Subarachnoid hemorrhage (SAH) to bleeding in the subarachnoid space (SAS), followed by secondary brain injury and inflammatory events originating from extravasated blood and immune cells. Intravenously injected nanoemulsions prepared from perfluoro-5-crown-15-ether (PFCE) have been shown to preferably label circulating inflammatory cells. We aimed to visualize immune cell and erythrocyte clearance after SAH using Rhodamine-labelled PFCE in combination with 19F MRI.

A filament perforation surgery was performed to induce SAH in C57BL/6 mice and Sham operation was done for the matching control group (ntotal=40). Immediately after surgery, mice received an intravenously injected PFCE nanoemulsion (150 μL, 40% v/v). Accumulation of 19F particles was visualized at different time points in vivo by 1H/19F 7T MRI, registered to Allen Brain Atlas and a custom SAS atlas and evaluated by volume-of-interest analysis and incidence maps. Immunofluorescence staining for nuclei, arachnoid cells, microglia, macrophages, and neutrophils was analyzed by confocal imaging to elucidate the histological location of rhodamine labeled PFCEs (Fig. 1A). Characterization of 19F particle phagocyting immune cells was performed using flow cytometry.
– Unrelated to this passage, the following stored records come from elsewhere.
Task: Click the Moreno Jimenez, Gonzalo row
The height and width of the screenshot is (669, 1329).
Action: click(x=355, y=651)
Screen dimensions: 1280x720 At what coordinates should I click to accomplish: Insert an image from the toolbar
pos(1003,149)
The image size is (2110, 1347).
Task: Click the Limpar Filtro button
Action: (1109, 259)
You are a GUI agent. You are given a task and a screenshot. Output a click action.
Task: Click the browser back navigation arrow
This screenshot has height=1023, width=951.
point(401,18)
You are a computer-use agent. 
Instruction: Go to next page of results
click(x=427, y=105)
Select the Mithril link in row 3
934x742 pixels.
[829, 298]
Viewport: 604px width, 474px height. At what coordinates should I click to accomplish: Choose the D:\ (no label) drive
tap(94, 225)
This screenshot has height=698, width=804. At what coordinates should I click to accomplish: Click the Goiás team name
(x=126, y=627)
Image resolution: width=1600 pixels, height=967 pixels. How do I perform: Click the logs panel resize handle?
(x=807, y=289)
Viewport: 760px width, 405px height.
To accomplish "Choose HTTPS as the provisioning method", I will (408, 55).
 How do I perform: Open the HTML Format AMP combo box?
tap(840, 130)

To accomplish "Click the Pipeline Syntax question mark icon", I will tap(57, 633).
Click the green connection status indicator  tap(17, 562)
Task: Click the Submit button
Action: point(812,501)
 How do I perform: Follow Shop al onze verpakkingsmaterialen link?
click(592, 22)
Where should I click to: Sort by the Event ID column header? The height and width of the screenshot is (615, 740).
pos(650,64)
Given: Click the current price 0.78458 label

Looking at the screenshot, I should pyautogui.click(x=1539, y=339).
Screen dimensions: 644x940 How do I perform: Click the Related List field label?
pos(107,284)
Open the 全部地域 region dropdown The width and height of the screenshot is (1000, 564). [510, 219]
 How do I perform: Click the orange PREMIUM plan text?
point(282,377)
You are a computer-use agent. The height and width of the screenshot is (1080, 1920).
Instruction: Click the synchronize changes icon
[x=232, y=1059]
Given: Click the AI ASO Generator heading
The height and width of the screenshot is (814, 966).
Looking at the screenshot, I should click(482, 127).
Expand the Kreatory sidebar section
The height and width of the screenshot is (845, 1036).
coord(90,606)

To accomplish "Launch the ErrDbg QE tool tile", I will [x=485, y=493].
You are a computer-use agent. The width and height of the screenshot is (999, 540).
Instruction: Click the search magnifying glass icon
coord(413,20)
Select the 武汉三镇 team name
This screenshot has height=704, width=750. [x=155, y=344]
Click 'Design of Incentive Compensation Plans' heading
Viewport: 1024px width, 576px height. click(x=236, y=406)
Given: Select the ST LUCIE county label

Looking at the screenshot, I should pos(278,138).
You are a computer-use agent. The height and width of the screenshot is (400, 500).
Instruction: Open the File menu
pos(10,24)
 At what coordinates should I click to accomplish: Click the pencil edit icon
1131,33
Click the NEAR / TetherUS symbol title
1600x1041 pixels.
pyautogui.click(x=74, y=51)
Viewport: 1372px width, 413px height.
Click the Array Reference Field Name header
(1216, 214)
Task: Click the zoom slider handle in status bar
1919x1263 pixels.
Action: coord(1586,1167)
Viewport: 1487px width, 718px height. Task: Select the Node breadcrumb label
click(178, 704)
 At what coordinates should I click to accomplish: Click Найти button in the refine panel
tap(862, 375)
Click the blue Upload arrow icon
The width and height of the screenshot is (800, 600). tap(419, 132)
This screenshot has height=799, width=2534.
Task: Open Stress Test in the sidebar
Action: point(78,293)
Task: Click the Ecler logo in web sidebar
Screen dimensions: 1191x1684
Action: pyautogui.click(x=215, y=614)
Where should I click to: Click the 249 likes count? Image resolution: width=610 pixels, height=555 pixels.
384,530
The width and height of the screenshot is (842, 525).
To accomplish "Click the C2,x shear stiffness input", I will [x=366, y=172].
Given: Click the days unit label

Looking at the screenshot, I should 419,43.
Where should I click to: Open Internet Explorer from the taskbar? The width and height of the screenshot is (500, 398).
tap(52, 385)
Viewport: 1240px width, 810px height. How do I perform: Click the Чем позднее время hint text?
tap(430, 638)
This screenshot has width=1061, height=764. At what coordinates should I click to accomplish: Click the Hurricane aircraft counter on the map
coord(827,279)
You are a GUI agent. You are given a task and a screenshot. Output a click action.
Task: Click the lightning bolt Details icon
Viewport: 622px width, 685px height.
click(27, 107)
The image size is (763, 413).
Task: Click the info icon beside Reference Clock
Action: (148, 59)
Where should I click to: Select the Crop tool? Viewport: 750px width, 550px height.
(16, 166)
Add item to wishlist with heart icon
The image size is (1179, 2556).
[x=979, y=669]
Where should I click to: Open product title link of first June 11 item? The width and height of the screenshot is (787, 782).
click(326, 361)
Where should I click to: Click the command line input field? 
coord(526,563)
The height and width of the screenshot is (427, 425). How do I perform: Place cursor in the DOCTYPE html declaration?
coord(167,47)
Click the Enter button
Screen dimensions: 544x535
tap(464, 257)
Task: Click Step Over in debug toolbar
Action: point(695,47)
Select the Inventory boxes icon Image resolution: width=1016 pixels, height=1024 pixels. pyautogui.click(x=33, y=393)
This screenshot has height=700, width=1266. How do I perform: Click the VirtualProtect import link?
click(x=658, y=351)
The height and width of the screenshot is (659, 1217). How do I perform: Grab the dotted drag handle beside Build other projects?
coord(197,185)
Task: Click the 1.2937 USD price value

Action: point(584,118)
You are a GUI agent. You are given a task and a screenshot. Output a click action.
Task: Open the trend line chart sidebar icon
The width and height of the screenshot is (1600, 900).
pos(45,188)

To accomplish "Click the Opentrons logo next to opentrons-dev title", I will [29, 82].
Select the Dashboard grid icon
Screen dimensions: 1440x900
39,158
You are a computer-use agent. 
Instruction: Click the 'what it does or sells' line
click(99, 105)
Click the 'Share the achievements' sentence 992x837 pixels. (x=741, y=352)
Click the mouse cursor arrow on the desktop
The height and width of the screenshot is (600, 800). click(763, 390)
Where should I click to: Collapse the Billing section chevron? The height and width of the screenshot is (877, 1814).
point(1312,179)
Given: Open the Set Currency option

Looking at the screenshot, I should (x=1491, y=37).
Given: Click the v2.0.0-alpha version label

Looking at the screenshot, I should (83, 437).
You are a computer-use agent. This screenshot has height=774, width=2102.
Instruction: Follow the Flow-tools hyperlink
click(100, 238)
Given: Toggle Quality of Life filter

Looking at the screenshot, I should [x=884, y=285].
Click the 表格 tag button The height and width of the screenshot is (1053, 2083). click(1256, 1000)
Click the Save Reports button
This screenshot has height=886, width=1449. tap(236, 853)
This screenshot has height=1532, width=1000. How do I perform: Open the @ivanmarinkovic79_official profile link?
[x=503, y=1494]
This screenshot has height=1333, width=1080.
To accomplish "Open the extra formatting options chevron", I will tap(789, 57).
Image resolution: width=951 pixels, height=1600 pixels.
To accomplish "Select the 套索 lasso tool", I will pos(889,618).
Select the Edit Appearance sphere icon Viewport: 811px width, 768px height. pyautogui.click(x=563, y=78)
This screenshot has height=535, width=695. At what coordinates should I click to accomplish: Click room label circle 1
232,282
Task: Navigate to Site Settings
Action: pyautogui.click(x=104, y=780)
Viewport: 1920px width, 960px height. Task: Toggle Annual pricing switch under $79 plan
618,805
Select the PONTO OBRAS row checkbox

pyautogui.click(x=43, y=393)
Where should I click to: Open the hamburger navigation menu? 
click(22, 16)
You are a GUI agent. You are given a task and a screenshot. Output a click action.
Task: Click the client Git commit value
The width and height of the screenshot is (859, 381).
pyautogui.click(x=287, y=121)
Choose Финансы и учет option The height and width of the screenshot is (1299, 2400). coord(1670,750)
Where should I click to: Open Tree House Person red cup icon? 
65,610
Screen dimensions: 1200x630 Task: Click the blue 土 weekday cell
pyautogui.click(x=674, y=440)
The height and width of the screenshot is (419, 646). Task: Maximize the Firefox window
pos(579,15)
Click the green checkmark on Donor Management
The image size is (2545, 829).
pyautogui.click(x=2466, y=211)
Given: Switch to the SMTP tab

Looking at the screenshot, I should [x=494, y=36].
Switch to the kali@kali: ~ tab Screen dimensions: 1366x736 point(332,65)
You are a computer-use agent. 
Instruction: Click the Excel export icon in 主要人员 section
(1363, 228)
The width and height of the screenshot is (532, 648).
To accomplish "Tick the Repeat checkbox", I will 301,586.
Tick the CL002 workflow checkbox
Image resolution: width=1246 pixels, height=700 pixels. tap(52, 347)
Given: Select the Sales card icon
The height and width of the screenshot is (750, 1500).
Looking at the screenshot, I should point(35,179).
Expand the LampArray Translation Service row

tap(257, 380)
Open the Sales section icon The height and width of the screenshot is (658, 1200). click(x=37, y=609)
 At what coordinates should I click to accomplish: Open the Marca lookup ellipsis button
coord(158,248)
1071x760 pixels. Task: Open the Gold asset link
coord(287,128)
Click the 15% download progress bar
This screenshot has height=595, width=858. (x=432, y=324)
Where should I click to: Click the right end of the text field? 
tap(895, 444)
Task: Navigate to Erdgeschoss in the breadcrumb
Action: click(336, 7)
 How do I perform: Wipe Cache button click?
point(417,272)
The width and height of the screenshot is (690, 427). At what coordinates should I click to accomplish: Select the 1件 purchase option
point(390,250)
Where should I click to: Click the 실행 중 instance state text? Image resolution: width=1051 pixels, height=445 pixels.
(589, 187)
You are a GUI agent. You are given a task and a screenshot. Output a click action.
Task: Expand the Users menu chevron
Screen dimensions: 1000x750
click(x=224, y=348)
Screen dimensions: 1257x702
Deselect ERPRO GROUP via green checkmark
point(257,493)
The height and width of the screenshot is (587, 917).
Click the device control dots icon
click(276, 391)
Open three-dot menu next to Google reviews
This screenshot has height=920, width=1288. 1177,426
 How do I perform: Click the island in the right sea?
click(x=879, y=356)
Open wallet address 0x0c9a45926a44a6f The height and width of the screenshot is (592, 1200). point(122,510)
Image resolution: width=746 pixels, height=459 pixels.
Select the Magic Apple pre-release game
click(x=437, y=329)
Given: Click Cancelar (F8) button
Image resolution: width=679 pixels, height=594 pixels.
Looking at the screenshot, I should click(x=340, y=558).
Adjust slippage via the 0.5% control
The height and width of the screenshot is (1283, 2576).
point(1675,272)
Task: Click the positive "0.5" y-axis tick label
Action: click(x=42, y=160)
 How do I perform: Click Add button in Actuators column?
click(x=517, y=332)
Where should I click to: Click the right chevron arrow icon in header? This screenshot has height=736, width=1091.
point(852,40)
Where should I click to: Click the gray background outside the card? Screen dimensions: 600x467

Comparing integrated signal-to-noise ratio (SNR) and subtractive incidence maps, 1H/19F MRI revealed increased 19F signal in the hypothalamus and basal brain parenchyma bordering the perforated vessel, as well as leptomeningeal infiltration of PFCEs into the ipsilateral inferior and superior parts of the SAS after SAH (Sham day 1 vs. SAH day 1: 6,092.2 ±2,848.7 vs. 47,110.7 ±11,269.4; p=0.001; Fig. 1B-C). Over time, clearance of PFCE particles from the rostral and occipital SAS was evident in both subtractive incidence maps and analysis of integrated SNR, elucidating lymphatic drainage of the SAS via detection and clearance of leptomeningeal PFCEs following SAH (SAH day 1 vs. SAH day 7: 17,165.6 ±3,859.0 vs. 4,396.2 ±2,214.4; p=0.008). Confocal imaging verified the accumulation of PFCEs in the ipsilateral basal SAS and basal brain parenchyma, and showed spatial affinity of 19F particles to microglia, macrophages, and neutrophils after SAH (Fig. 1E-G).

PFCE nanoemulsions generate positive 19F MRI contrast for visualization of immune cell and blood accumulation, imaging of SAH-associated inflammation and elucidating lymphatic drainage of the SAS following SAH. PFCEs may enable monitoring of immune cell activation and blood clearance after SAH.